Drei Millionen im Dauerminus

Immer mehr Privatleute sind überschuldet. Beratungsstellen können helfen. Doch deren Mittel werden stark gekürzt. Dabei rettet fachlicher Beistand jeden Zweiten aus der Krise

BERLIN taz ■ Mehr als 3,13 Millionen Haushalte in Deutschland sind überschuldet. Das sind rund 400.000 mehr als noch vor vier Jahren. „Damit ist Überschuldung ein gesellschaftliches Problem und darf nicht länger tabuisiert werden“, sagte Iris Spranger, stellvertretende Bundesvorsitzende der Arbeiterwohlfahrt, gestern in Berlin. Mit der dort eröffneten bundesweiten Aktionswoche „Der Mensch hinter den Schulden“ will die Arbeitsgemeinschaft Schuldnerberatung der Verbände gegen Vorurteile ankämpfen und auf die Probleme der Betroffenen hinweisen.

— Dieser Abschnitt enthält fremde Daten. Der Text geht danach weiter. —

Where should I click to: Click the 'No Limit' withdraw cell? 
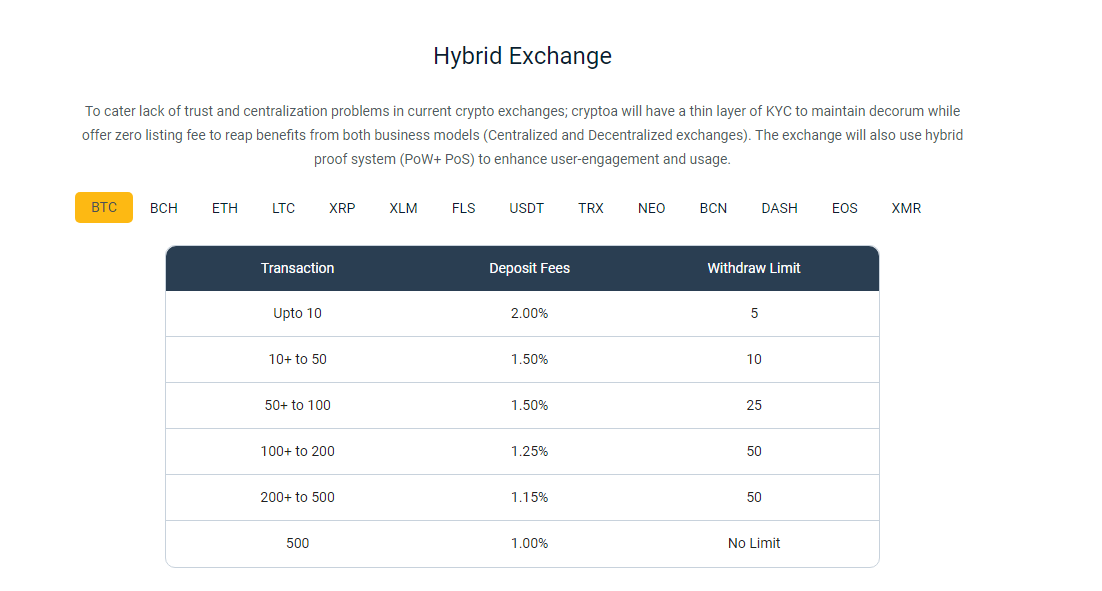point(753,543)
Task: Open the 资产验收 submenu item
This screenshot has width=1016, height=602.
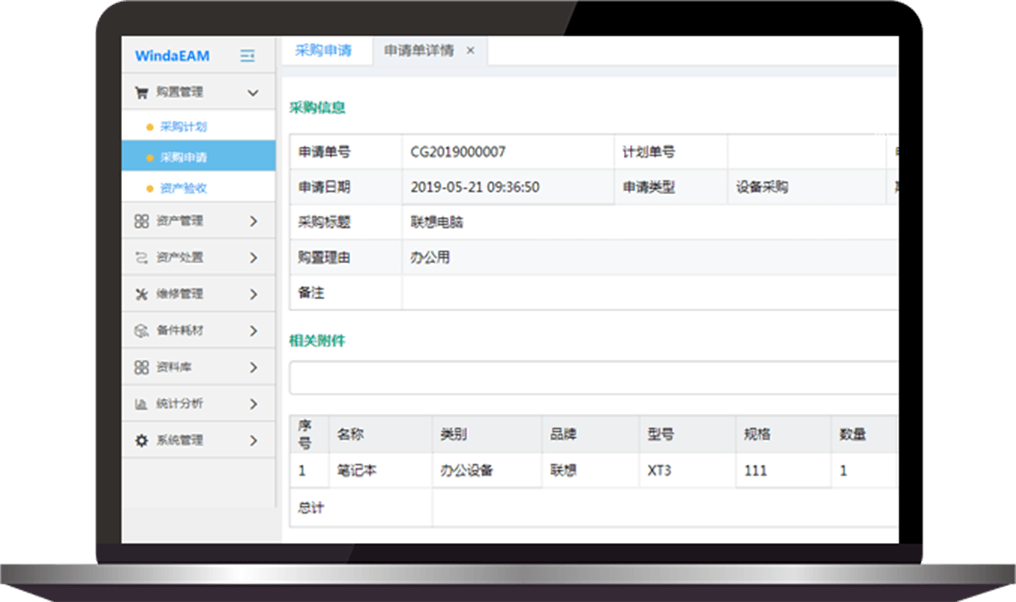Action: pyautogui.click(x=183, y=188)

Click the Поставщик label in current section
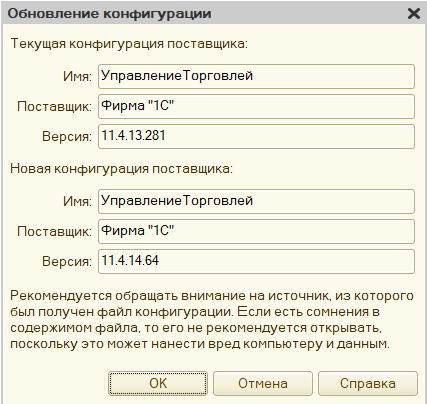(54, 107)
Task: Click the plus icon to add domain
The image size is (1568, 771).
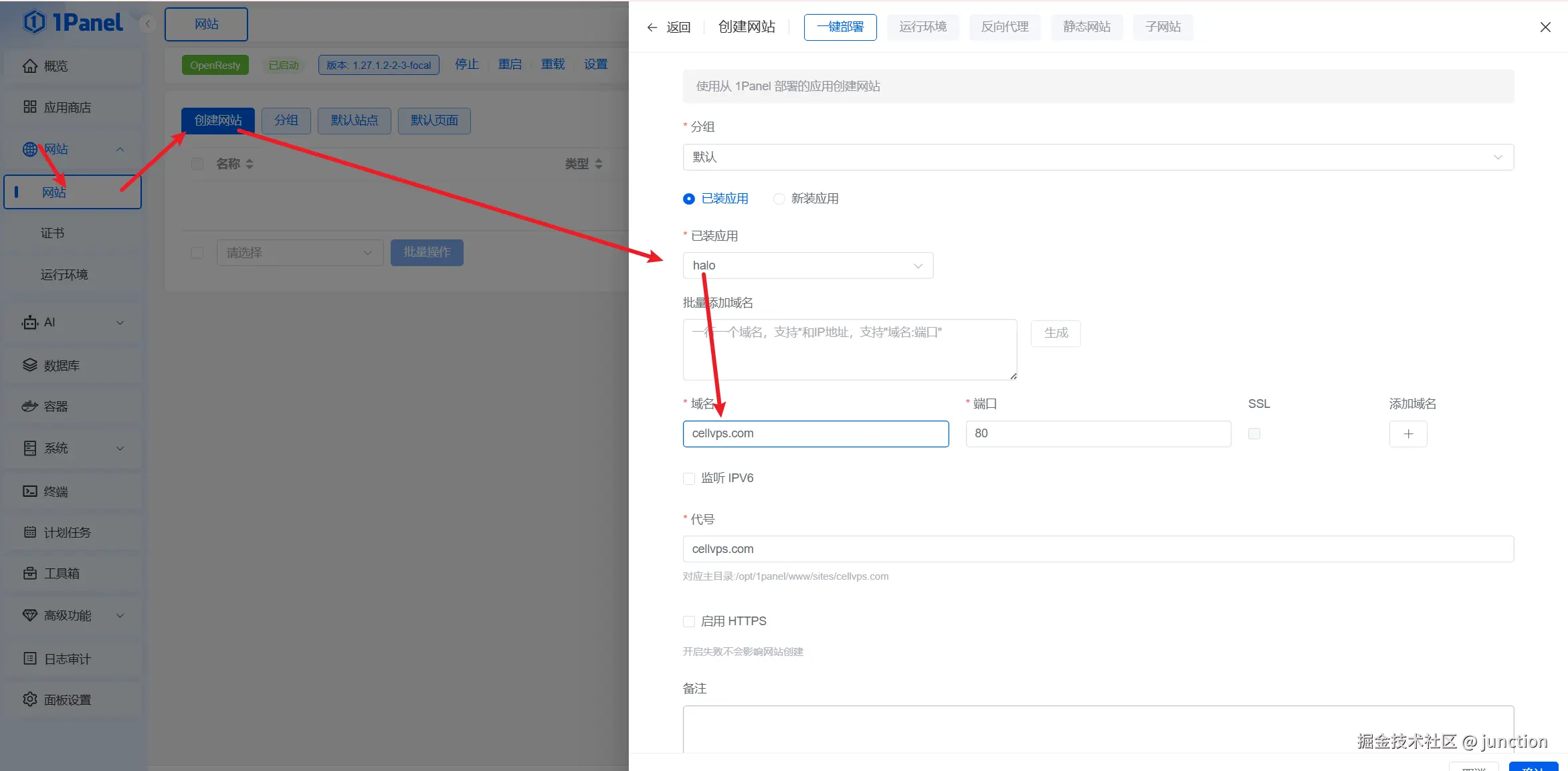Action: pos(1408,434)

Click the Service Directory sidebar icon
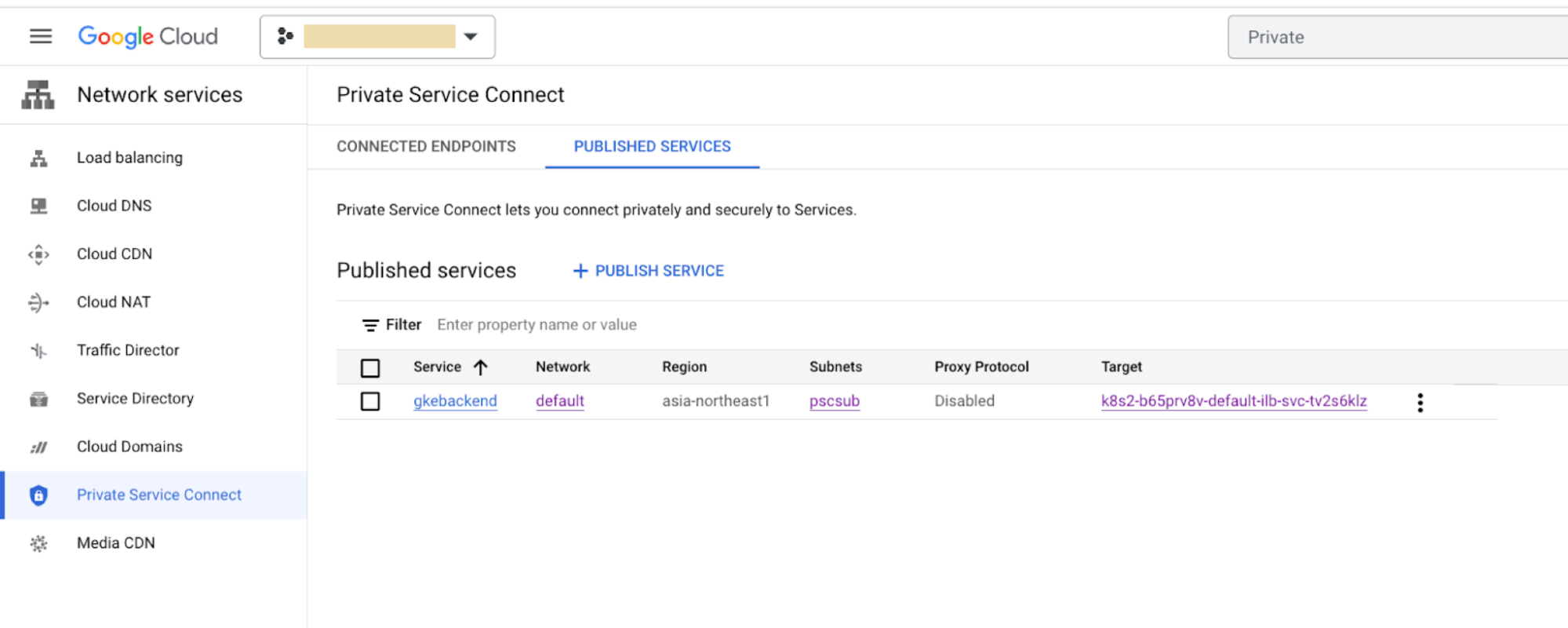point(38,399)
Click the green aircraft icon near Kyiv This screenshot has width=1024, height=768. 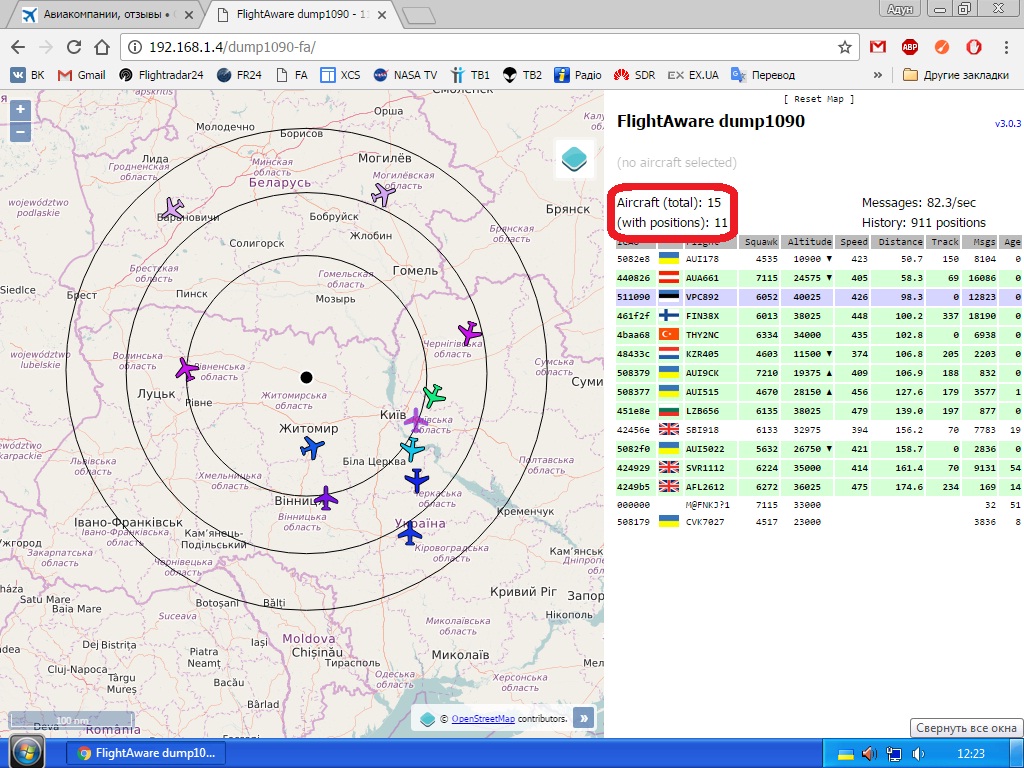pos(433,395)

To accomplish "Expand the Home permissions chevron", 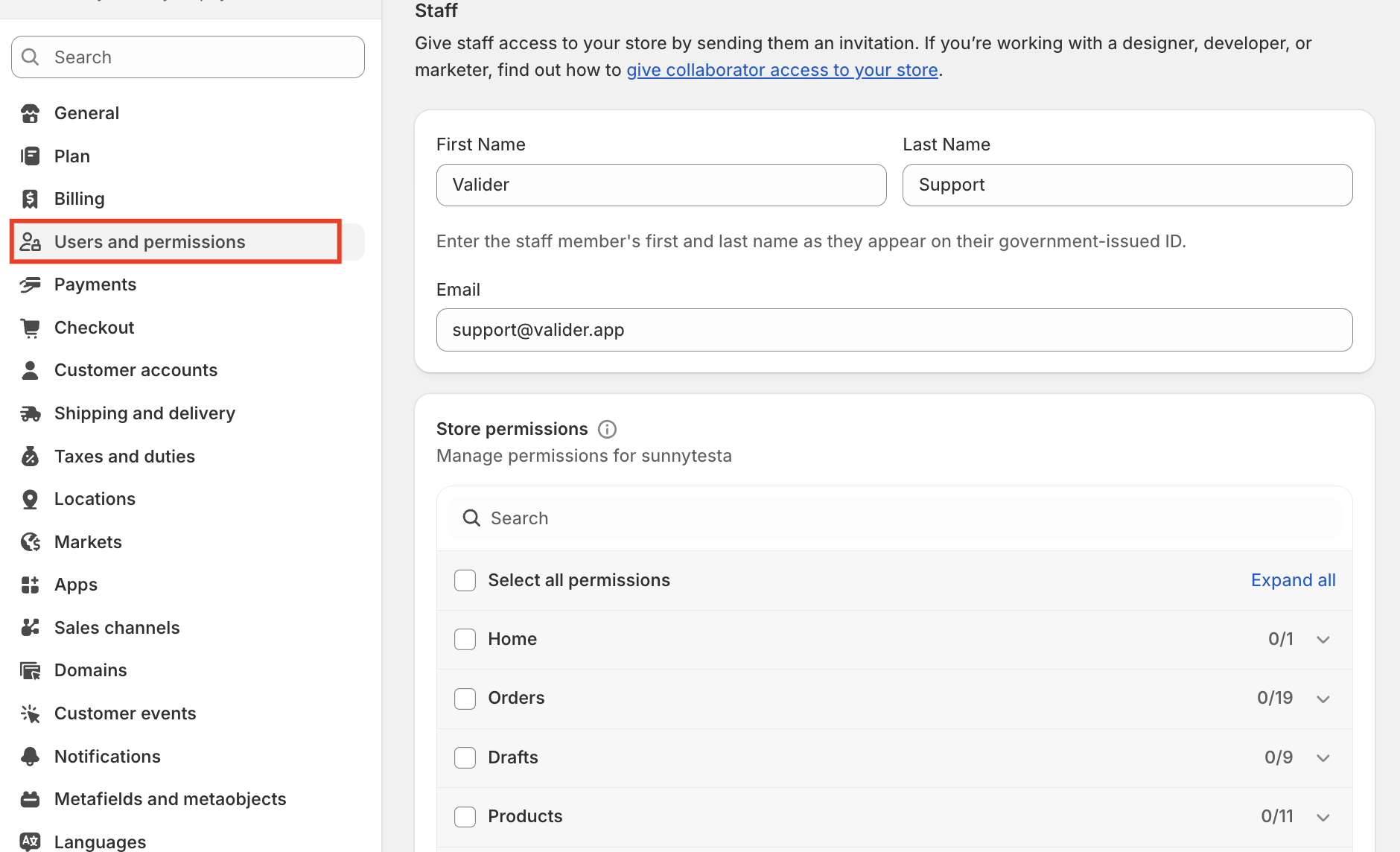I will [1323, 640].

3,13 Millionen Haushalte – das entspricht rund neun Millionen Menschen, die in Deutschland in der Schuldenfalle stecken. Die Gründe sind vielfältig: Verlust des Arbeitsplatzes, Scheidung oder eine schwere Krankheit. Und es gibt Menschen, die schlicht nie gelernt haben, mit Geld umzugehen. „Vorwürfe aber helfen den Betroffenen nicht weiter“, sagte Georg Cremer, Generalsekretär des Deutschen Caritasverbandes. Er fordert kompetente Unterstützung durch Schuldnerberatungsstellen.

Bis zu zwei Jahre allerdings müssen Überschuldete in Deutschland auf die helfende Beratung warten. Das ist genug Zeit für private Schuldnerberater, die teils am Rand der Legalität arbeiten und die Notsituation dieser Menschen ausnutzen. Cremer fordert daher, die Schuldnerberatungsstellen deutlich auszubauen.

Für die Finanzierung der Schuldnerberatungen sind die Bundesländer verantwortlich, die aber würden ihre Mittel kontinuierlich zurückfahren, sagte Peter Ruhenstroth-Bauer, Staatssekretär im Bundesfamilienministerium. Hessen gar hätte die Mittel komplett gestrichen. „Das ist unverantwortlich und fatal“, sagte Ruhenstroth-Bauer, schließlich gelänge es mit der Hilfe der Berater jedem zweiten Betroffenen, einen Weg aus der Verschuldung zu finden. In der Pflicht sieht er daher auch die Banken, die sich an der Schuldnerberatung finanziell beteiligen sollten.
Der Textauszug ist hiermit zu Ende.